In 1966, linguist William Labov noticed that New York City residents had a peculiar way of saying words like "bought" and "daughter" that pushed the vowels up and into the back of the throat. He included this linguistic quirk, the "raised bought", in his "Atlas of North American English," a definitive text for scientists who study language.
"The longer your family's residence in New York, the more likely you are to raise bought," said Kara Becker, a graduate student at New York University in Manhattan.
Becker revisited the way people talk on Manhattan's Lower East Side for the first time in 40 years. Working with local community activist groups, she interviewed 64 native speakers over the course of two years and analyzed thousands of vowel sounds in their speech.

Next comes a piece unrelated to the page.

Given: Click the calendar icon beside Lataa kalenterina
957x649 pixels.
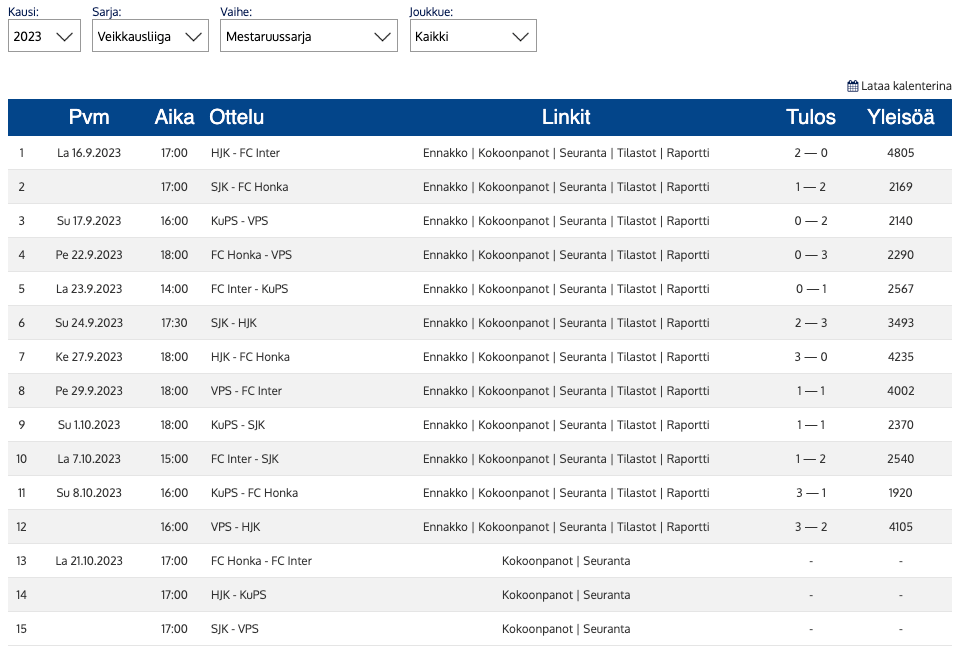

Older residents like Michael, born in 1933, still sound like New Yorkers when describing their mother's "sauce." But younger residents of Manhattan's Lower East Side, like 25-year-old Sam, did not pronounce "talk" and "cause" like their older neighbors, even though their families have lived in the neighborhood for several generations.
"The 'raised bought' of older speakers is not produced by those younger," said Becker.
This change in vowel pronunciation was not seen in the Lower East Side's African American population, which has grown steadily in past decades. Gale and Linda, a mother and daughter who have lived in New York City for generations, continue to pronounce "bought" like the older white population.
Becker said that this finding is important outside of the five boroughs and the surrounding Tri-State area because it contradicts a common belief among linguists that urban African Americans across the country tend to speak more like each other than like the other racial groups in their regions.